» **Tasks for this exercise**:
- A) According to the Plessey AR-320 article, which US-based company did Plessey partner with to develop the radar?
- B) Resume the Plessey AR-320 article after its last sentence.

» **Document passage**:
━━━━━━
Plessey AR-320
- Country of origin: UK
- Manufacturer: Plessey
- Introduced: 1986
- No. built: 6
- Type: 3D radar, early warning
- Frequency: S-band
- Beamwidth: 1.4º horizontal
- RPM: 6 rpm
- Range: 250 nautical miles (460 km; 290 mi)
- Azimuth: 360º
- Power: 24 kW
- Other names: AMES Type 93
- Related: BAe Commander

= Plessey AR-320 =

The AR-320 is a 3D early warning radar developed by the UK's Plessey in partnership with US-based ITT-Gilfillan. The system combined the receiver electronics, computer systems and displays of the earlier Plessey AR-3D with a Gilfillan-developed transmitter and planar array antenna from their S320 series. The main advantage over the AR-3D was the ability to shift frequencies to provide a level of frequency agility and thus improve its resistance to jamming.

The system was designed for sales to the Royal Air Force and a NATO contract for mobile radars on the southern flank of Europe. In 1983, after an extended contest against the Hughes Air Defence Radar, the Royal Air Force ordered six AR-320 systems for their newly forming IUKADGE network under the service name AMES Type 93. The AR-320s were to be held in off-site locations and quickly moved to pre-surveyed areas in case the main radars in the network were attacked. In service, the AR-320 proved to be much less robust than advertised and was ultimately used only in fixed emplacements.

As the radar market grew more demanding and new solid state systems began to replace former vacuum tube systems as high-power microwave sources, the system was extensively redesigned as the AR-325, which, through a series of mergers, became the modern BAe Commander series.

==History==
===Background===
During the installation of the first high-power microwave frequency radars using slot antennas, operators of the AMES Type 14 noticed that the apparent angle of the blips on the radar display did not always match the physical angle of the antenna. This was traced to an effect in the waveguides, which had slightly different transmission characteristics based on frequency. When the cavity magnetron warmed and cooled during use, its frequency changed slightly, and a delay was introduced in the waveguide. This caused the signal to no longer exactly match the positioning of the radiators in the antenna, and caused the beam to shift. This effect became known as "squint" and was generally considered annoying, especially on the AMES Type 80 where servicing the magnetron required a lengthy recalibration process to bring the beam back in line with the antenna.

This effect also opened the possibility of steering the beam electronically by deliberately changing the frequency during the period of a long pulse. A magnetron's output is fixed by its physical construction and does not easily allow such shifting. To make practical use of this effect, a much wider bandwidth would be needed, which became possible with the introduction of high-power klystrons and travelling wave tubes in the later 1950s. A number of radar systems began using this technique to provide beam-steering, typically in elevation while the radar spun around its vertical axis to scan in azimuth.
━━━━━━
» **Data supplied**:
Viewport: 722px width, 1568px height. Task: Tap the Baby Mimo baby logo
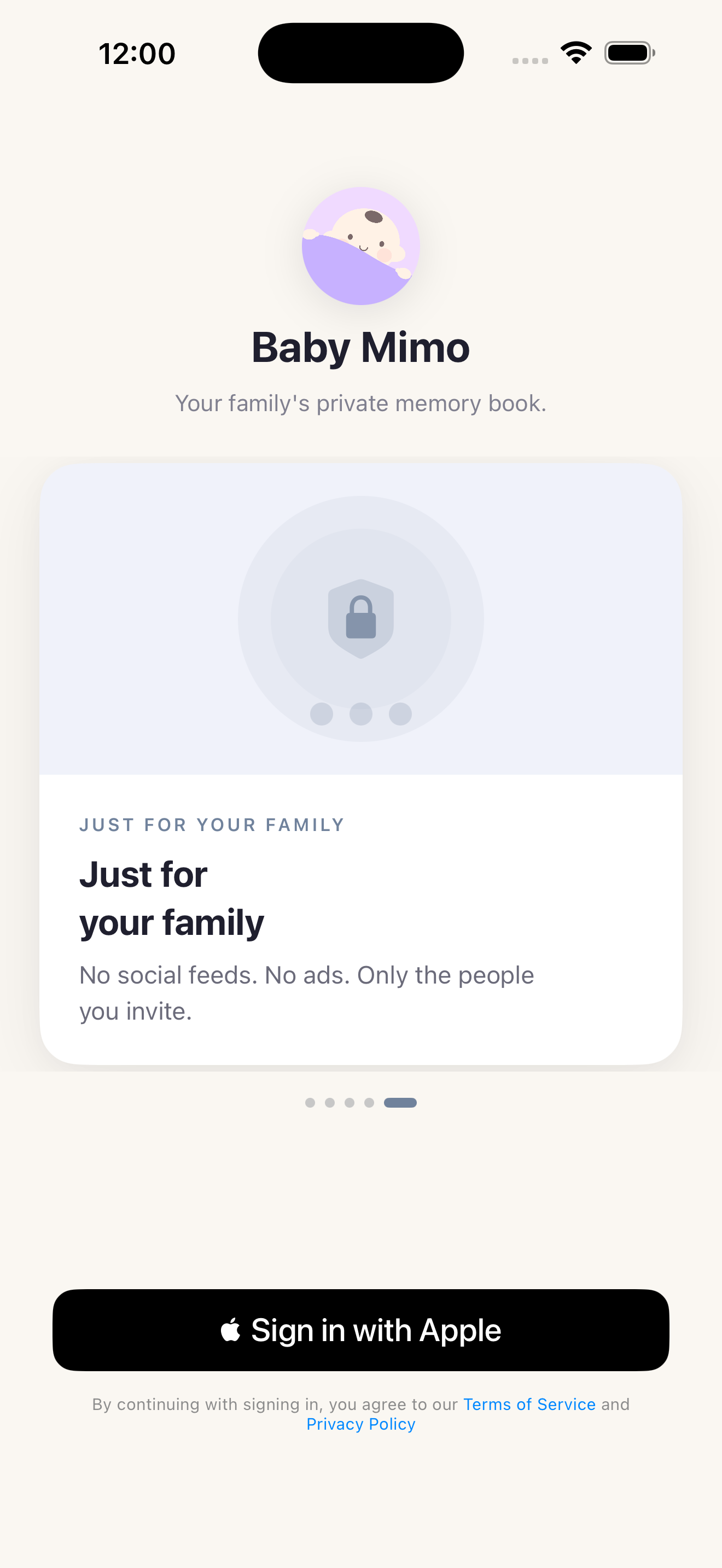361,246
━━━━━━
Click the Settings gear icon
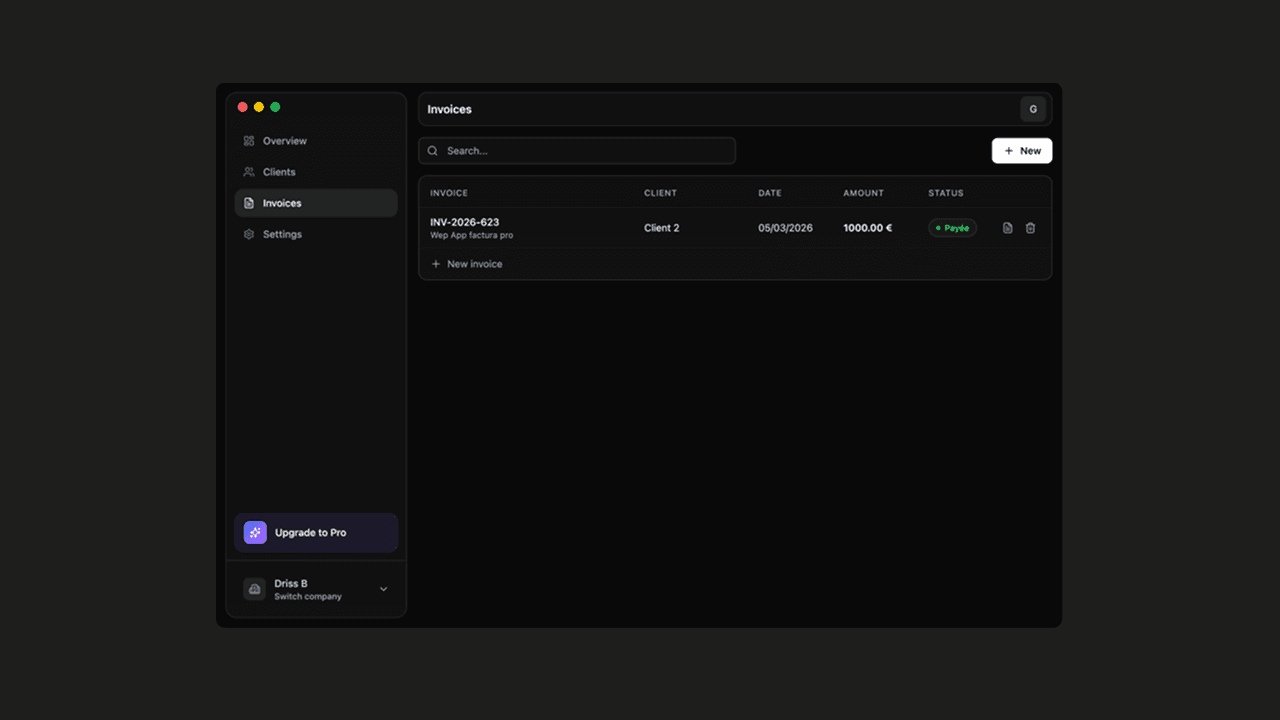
━━━━━━
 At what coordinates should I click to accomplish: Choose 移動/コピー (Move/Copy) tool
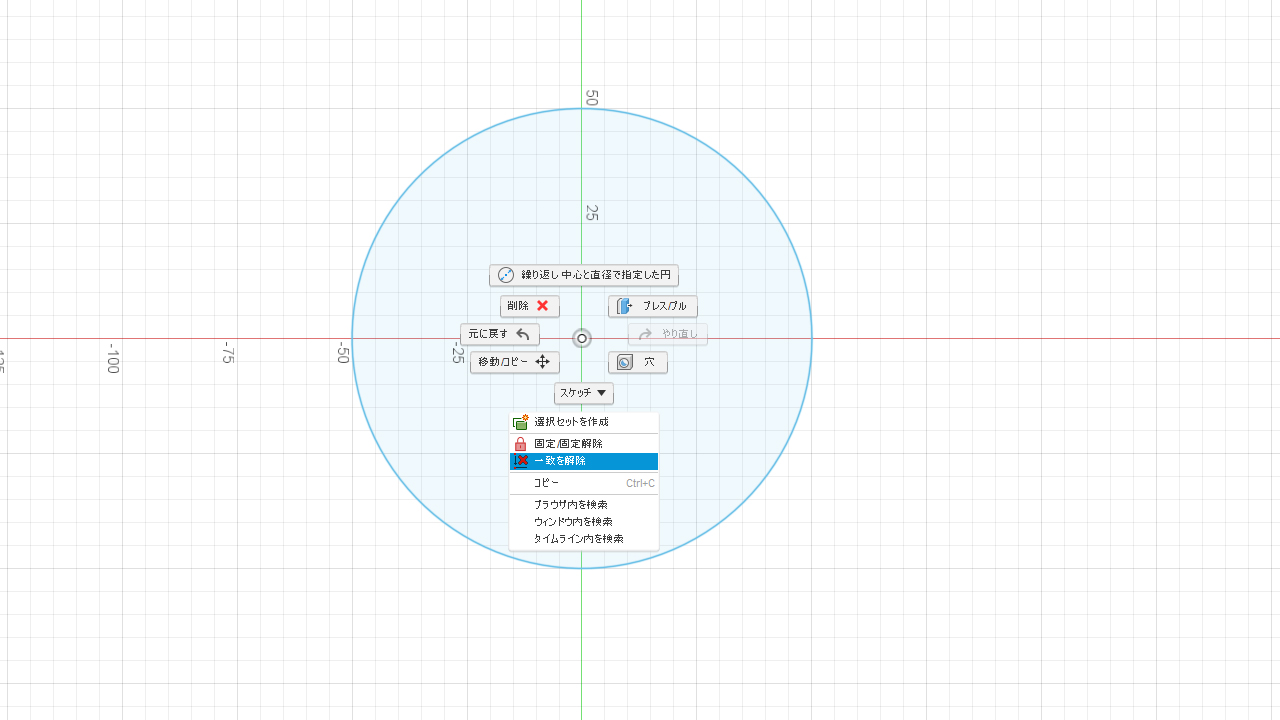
━━━━━━
» **Solved tasks**:
- A) ITT-Gilfillan.

- B)
===SQUIRT and AR-3D===
In 1964, Decca Radar won a contract to study the use of this effect in combination with another emerging technique, pulse compression. In follow-on work they built an experimental system known as SQUIRT which was operational in 1967, the same year Decca's Heavy Radar division was purchased by Plessey. SQUIRT, with modifications made in 1968, demonstrated itself able to scan vertically while providing accurate range measurements, but at the cost of losing accuracy in height finding.

The Ministry of Defence proved uninterested in the result, not only due to the lack of accuracy in altitude but also because a target aircraft would always be "painted" by the same frequency; the vertical angle was a function of frequency, so as long as the aircraft did not change altitude it would always see the same signal. This would make it much easier to jam the radar, making it of limited use in any environment where electronic countermeasures (ECM) was expected.

Plessey felt the concept would still be useful for less demanding roles, notably air traffic control around military bases where the radar would have a secondary early warning role and might not face significant ECM. They developed a commercial model, the Plessey AR-3D, which went on the market in 1975. The system was much less expensive than contemporary systems using phase steering and soon found a number of international sales, with over 20 units eventually being delivered.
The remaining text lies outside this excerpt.